Zur nicht-Zulassung mehrerer Kandidaturen von Mitgliedern der AfD zur Kommunalwahl durch lokale Wahlausschüsse äußert sich der Landesvorsitzende der FDP Niedersachsen, Dr. Gero Hocker:

Dr. Gero Hocker MdB

„Radikale Ideologien am rechten und linken Rand werden durch Gesetze, die es kommunalen Wahlausschüssen ermöglichen, Kandidaten von der Kommunalwahl auszuschließen, nicht geschwächt, sondern gestärkt.

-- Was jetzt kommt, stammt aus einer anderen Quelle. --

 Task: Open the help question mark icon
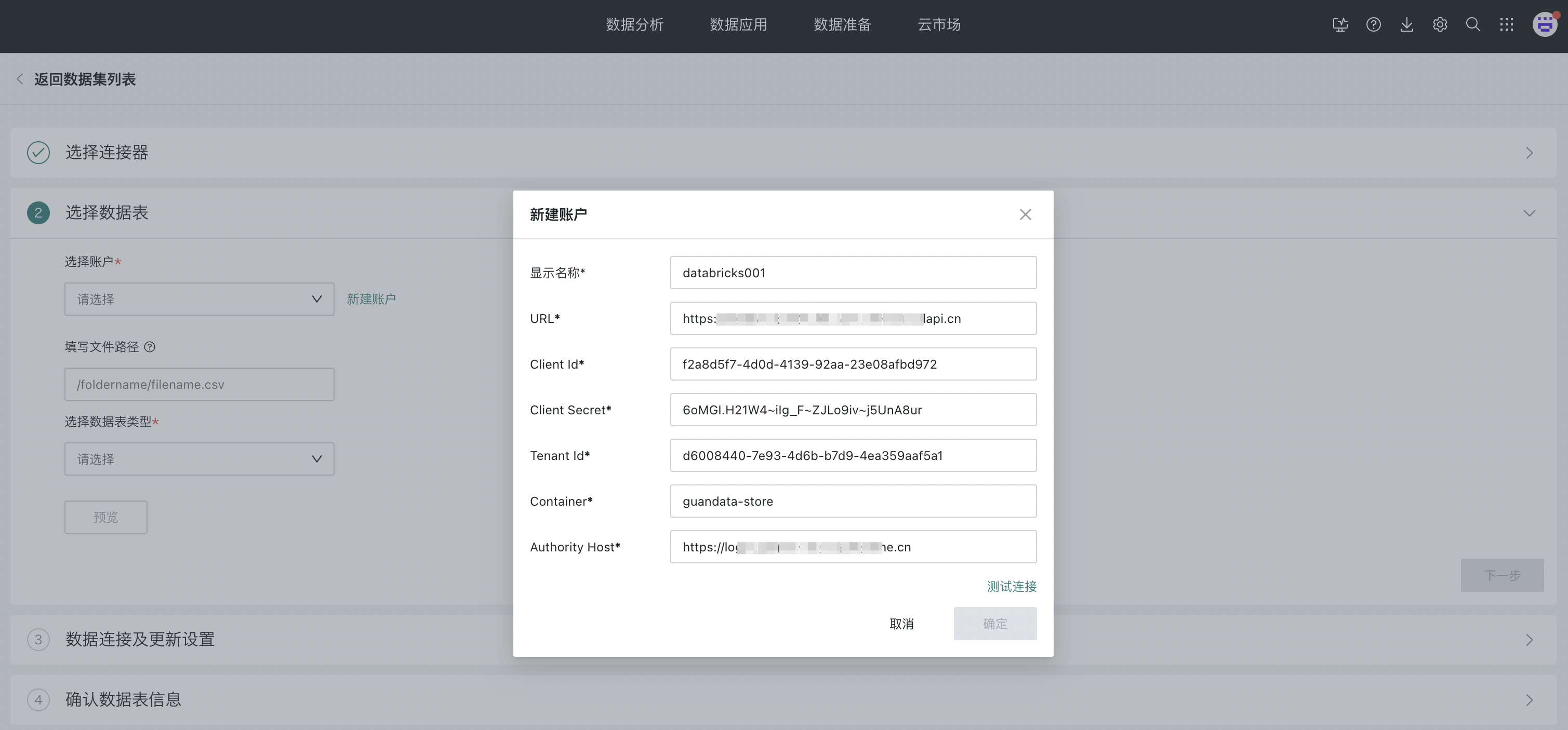click(1373, 25)
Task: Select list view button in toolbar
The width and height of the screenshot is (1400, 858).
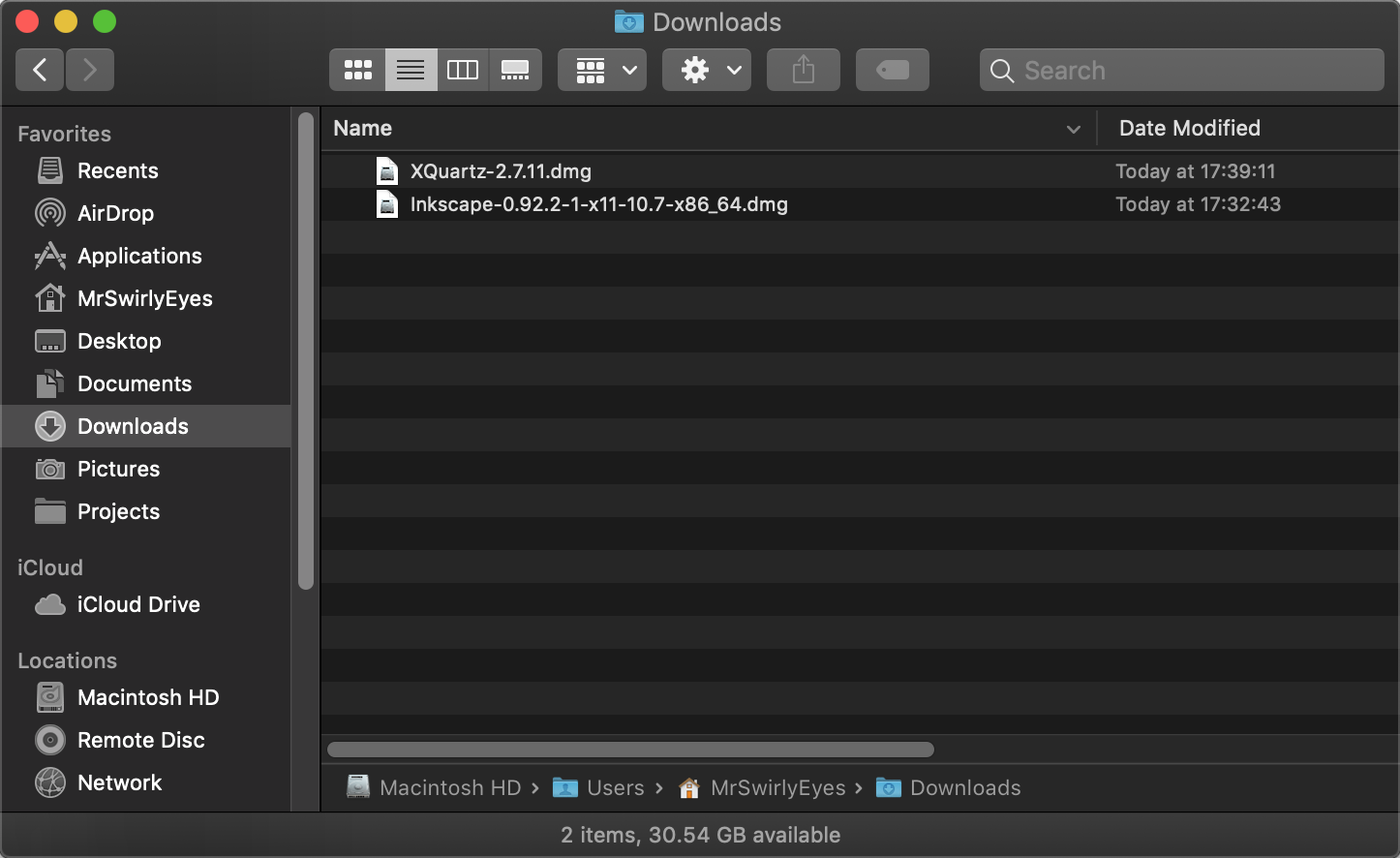Action: 411,70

Die AfD und ihre teilweise kruden politischen Forderungen müssen argumentativ bekämpft und ihre Schwächen aufgezeigt werden, anstatt ihre potentiellen Kandidaten auf diese Weise auch noch dem Meinungswettbewerb einer Kommunalwahl zu entziehen. 

Zu den brennenden Fragen der niedersächsischen Kommunen, zur Zukunft der Innenstädte und zur Verbesserung der Infrastruktur auf dem Land, zur Zukunft der medizinischen Versorgung, zur Verbesserung der kommunalen Finanzen oder zur Förderung von Gewerbeansiedlungen, besitzt die AfD mit ihren Forderungen exakt null Konzepte oder gar Lösungen. Es ist Aufgabe von Politik, diese Defizite aufzuzeigen, anstatt der AfD den Komfort zu ermöglichen, sich nicht argumentativ erwehren zu müssen.

Sollten Gerichte entscheiden, dass die Mitgliedschaft in der AfD kein hinreichendes Kriterium für die nicht-Zulassung ihrer Kandidaten durch einen kommunalen Wahlausschuss ist, was von einigen Juristen erwartet wird, hat rot/grün in Niedersachsen der AfD einen wahren Bärendienst erwiesen. Die politische Verantwortung hierfür wird Innenministerin Behrens tragen, die in einem solchen Fall zurücktreten muss.”